Néanmoins, le passe sanitaire est maintenu pour l’accès aux hôpitaux, aux cliniques, aux établissements d’hébergement pour personnes âgées dépendantes (EHPAD) et aux maisons de retraite. Les accompagnants, les visiteurs et les malades accueillis pour des soins programmés pourront continuer à présenter un justificatif de vaccination ou le résultat d’un test négatif ou un certificat de rétablissement.

Renforcement des contrôles et des sanctions en cas de fraude

Le projet de loi élargit les possibilités de contrôle du passe. En cas de doute sur l’authenticité du passe, les personnes chargées de le contrôler, comme les restaurateurs par exemple, pourront demander à la personne un document d’identité. La réglementation prévoit déjà, dans certains cas, la vérification par les professionnels de l’identité de leurs clients (paiement par chèque, vente d’alcool…).

Les sanctions encourues en cas de fraude au passe sont aussi durcies. Les personnes présentant un passe appartenant à quelqu’un d’autre ou prêtant leur passe, de même que les professionnels ne contrôlant pas le passe, risqueront une amende maximum de 1 500 euros dès la première infraction.

L’état d’urgence sanitaire prévu jusqu’au 31 mars 2022 à La Réunion

Concernant La Réunion où la situation sanitaire est préoccupante, l’état d’urgence sanitaire est rendu applicable jusqu’au 31 mars 2022. Ce régime, qui permet des confinements et des couvre-feux, était en vigueur du 14 juillet au 15 octobre 2021. Il a, de nouveau, été déclaré à partir du 28 décembre 2021 par un décret du 27 décembre 2021 pour une durée d’un mois.

Le gouvernement prévoit également, via un amendement, de prolonger jusqu’au 31 mars 2022 en Martinique l’état d’urgence sanitaire déclaré une nouvelle fois (par le biais du même décret à partir du 1er janvier 2022 et pour un mois). En effet, la Martinique, qui est sous ce régime depuis le 14 juillet 2021, connaît actuellement un taux d’occupation des lits de réanimation supérieur à 120% de la capacité initiale du territoire.

En outre, le texte anticipe une possible dégradation de la situation sanitaire dans les autres collectivités d’outre-mer.
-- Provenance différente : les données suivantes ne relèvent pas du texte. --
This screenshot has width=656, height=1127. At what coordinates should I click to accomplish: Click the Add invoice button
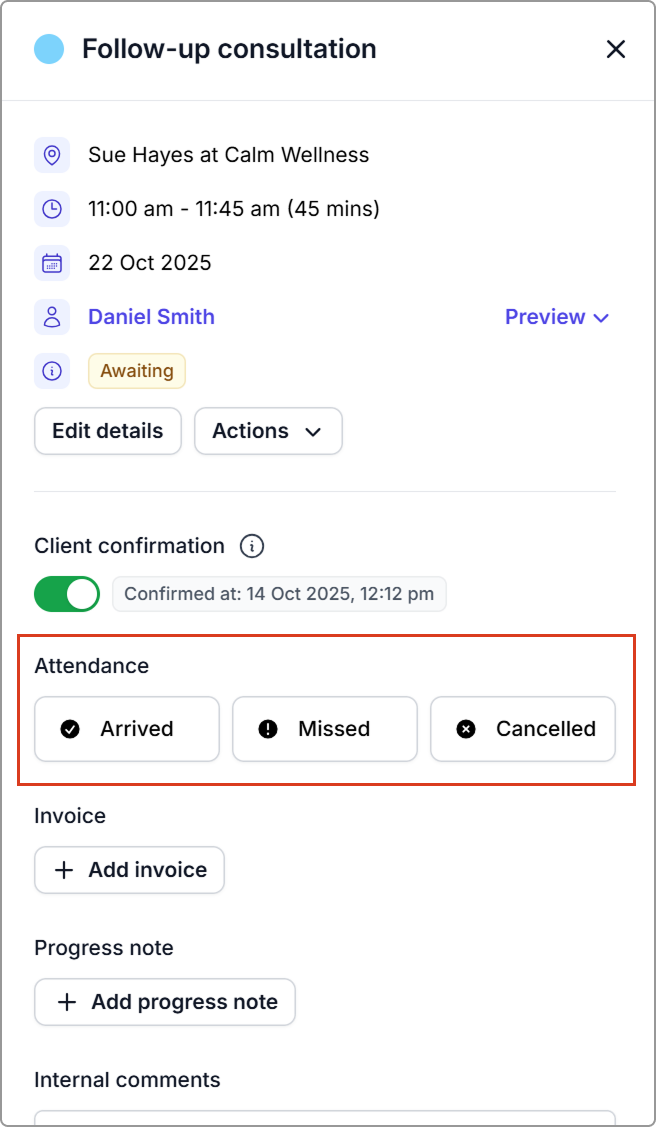point(129,870)
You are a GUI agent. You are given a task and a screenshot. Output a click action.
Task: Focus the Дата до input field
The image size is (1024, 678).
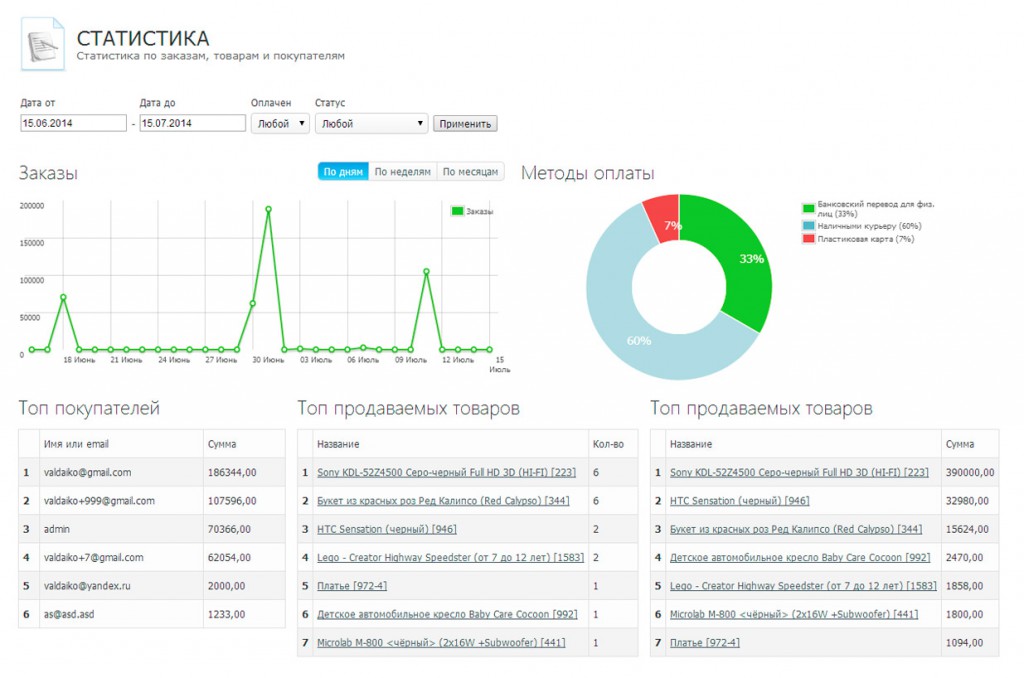(x=192, y=124)

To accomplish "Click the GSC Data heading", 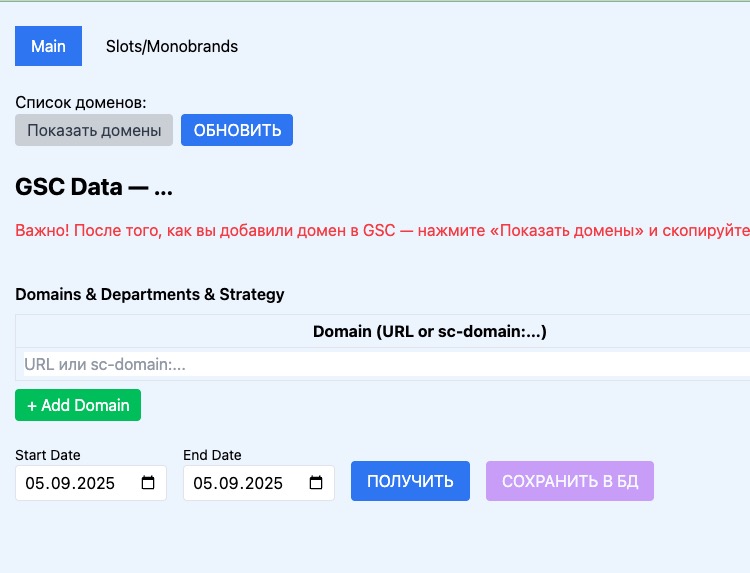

Il prévoit que, si l’état d’urgence sanitaire est déclaré par décret avant le 1er mars 2022 dans une de ces collectivités, celui-ci s’appliquera jusqu’au 31 mars 2022.

Les autres dispositions

Le projet de loi permet l’utilisation du système SI-DEP (service intégré de dépistage et de prévention), créé avec la loi du 11 mai 2020, par les préfectures pour contrôler le respect de l’obligation de dépistage des voyageurs en provenance de certains pays étrangers, avant la levée de leur quarantaine ou de leur isolement.

Enfin, un dernier article, sans lien avec la crise sanitaire, tire les conséquences d’une décision QPC du Conseil constitutionnel du 4 juin 2021. Il instaure un contrôle systématique du juge des libertés et de la détention (JLD) en cas de maintien à l’isolement et en contention au-delà d’une certaine durée, dans le cadre des soins psychiatriques sans consentement.